_Objetivo A_
No texto sobre o livro Professor: artesão ou operário?, em que período foi feita a pesquisa da qual o livro resultou?
_Objetivo B_
Devolva a parte do texto sobre o livro Professor: artesão ou operário? que começa em "Susimeire Vivien Rosotti" e vai até "Matemática, Professora assistente.", sem mudar nada.

Roteiro vol.46  Joaçaba ene./dic 2021  Epub 01-Oct-2020

https://doi.org/10.18593/r.v46i.23753 

Seção temática: Desafios da formação de professores para o ensino de Matemática

Considerações da obra Professor: artesão ou operário?

Susimeire Vivien Rosotti de Andrade1I  , Professora assistente
http://orcid.org/0000-0001-9188-8620

I Universidade Estadual do Oeste do Paraná, Colegiado de Matemática, Professora assistente.


A obra de Vitor Henrique Paro - Professor: artesão ou operário? de 2018, que é pesquisador e professor titular na Faculdade de Educação da Universidade de São Paulo foi dedicada aos professores e professoras que atuam na educação básica. Ela é o resultado de uma pesquisa realizada no período de março de 2014 a fevereiro de 2018 cujo “objetivo geral estudar a singularidade da ação educativa escolar como processo de trabalho e investigar suas implicações para as políticas educacionais e para a administração da educação fundamental.” (PARO, 2018, p. 19).

Nesta obra o autor se “propõe a examinar a singularidade do processo de produção pedagógica e os desafios que se apresentam para as políticas públicas educacionais e para a administração da escola fundamental.” (PARO, 2018, p. 31). Para tanto, parte de uma pesquisa que inter-relacionou uma investigação de natureza bibliográfica-documental e de campo sendo que esta foi desenvolvida no ano de 2016 na Escola Municipal de Ensino Fundamental do sistema público de ensino da cidade de São Paulo.

Segundo o autor o trabalho de campo “ensejou não apenas a coleta de opiniões e impressões, mas também a discussão, o questionamento e o levantamento de problemas e de propostas.” (PARO, 2018, p. 21).

Neste sentido, a obra foi organizada em uma introdução e quatro capítulos. Na introdução o autor apresenta quais são as grandes ameaças que rondam o direito à educação que são os seguintes: “1) a razão mercantil que orienta as políticas educacionais e 2) o amadorismo dos que cuidam dos assuntos da educação.” (PARO, 2018, p. 25). Diante disso, aponta que o modo de produção capitalista influencia as políticas sociais inclusive a educacional, portanto, que se espalha “por todo corpo social servindo de paradigma para as relações humanas e sociais sejam elas econômicas ou não” (PARO, 2018, p. 29) e o amadorismo pedagógico e a ignorância pedagógica são imprescindíveis para que essa lógica do sistema seja aceita.

Mediante o exposto, na introdução o autor afirma que o modo de produção capitalista impõe suas regras em todas instituições sociais e a escola não será poupada dos seus interesses que seguem a lógica do mercado, portanto, a orientação teórica da obra tem como base os estudos desenvolvidos por Marx e o levou a considerar que é essencial o desenvolvimento de pesquisas no tocante à natureza da ação educativa que por sua vez levou a escolha do objetivo da obra.

_Excertos dos dados_
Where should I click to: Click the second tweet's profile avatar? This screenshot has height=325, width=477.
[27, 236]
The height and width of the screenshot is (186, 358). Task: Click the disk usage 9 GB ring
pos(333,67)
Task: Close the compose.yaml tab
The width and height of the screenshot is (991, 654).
---
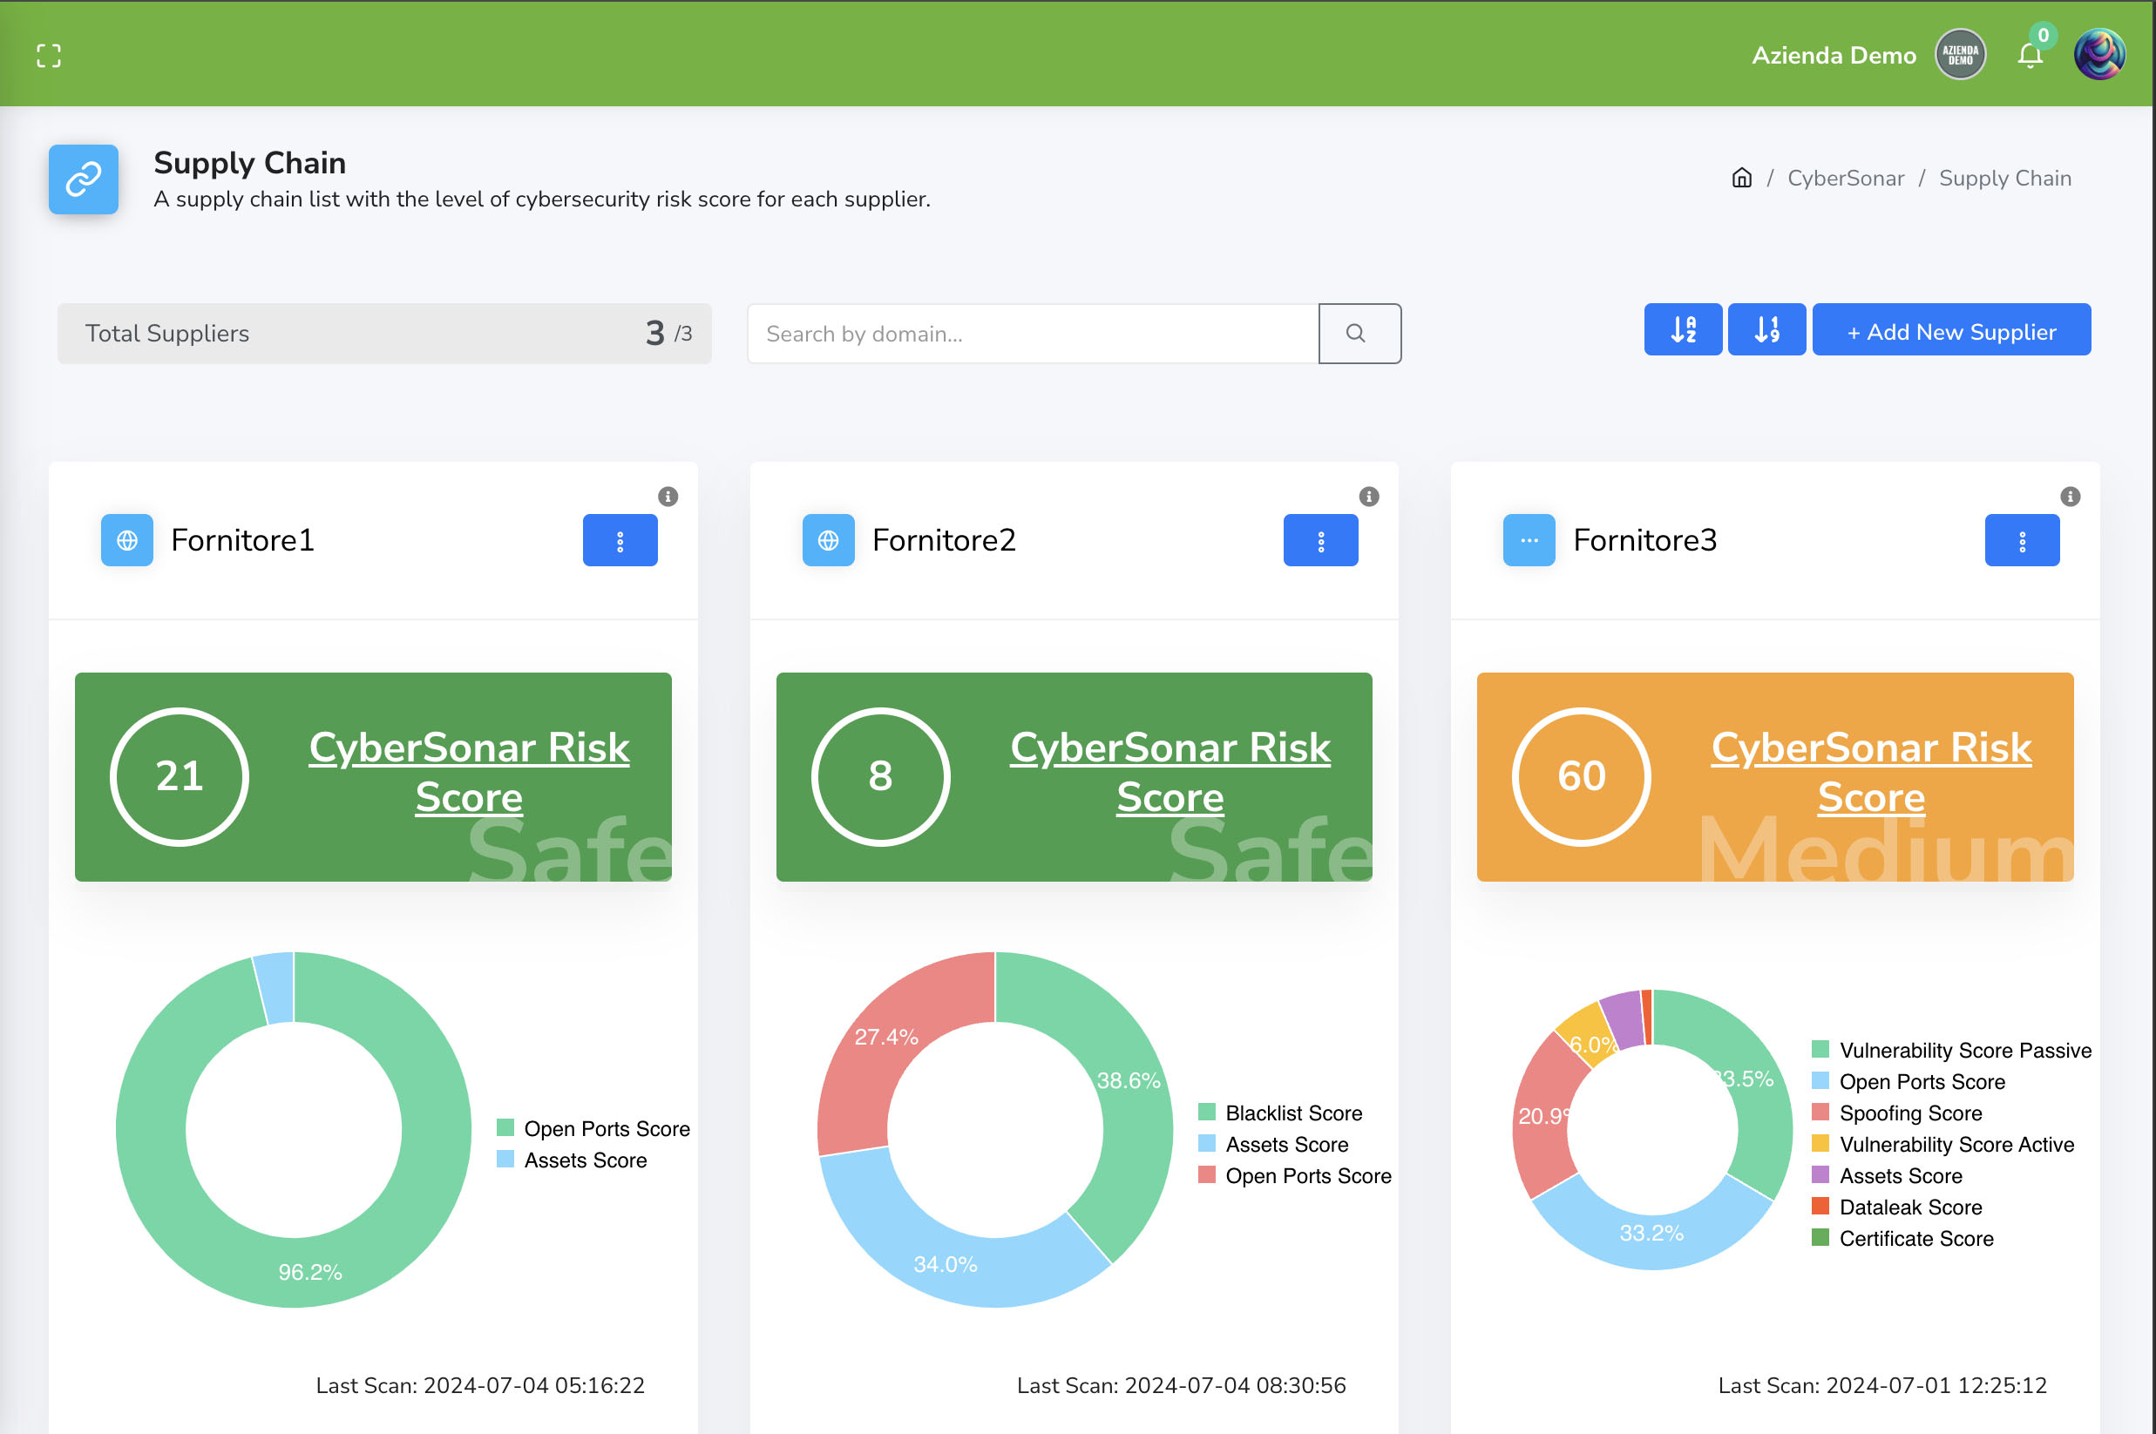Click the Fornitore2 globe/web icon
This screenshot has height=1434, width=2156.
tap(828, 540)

_Solução da tarefa A_
De março de 2014 a fevereiro de 2018.

_Solução da tarefa B_
Susimeire Vivien Rosotti de Andrade1I  , Professora assistente
http://orcid.org/0000-0001-9188-8620

I Universidade Estadual do Oeste do Paraná, Colegiado de Matemática, Professora assistente.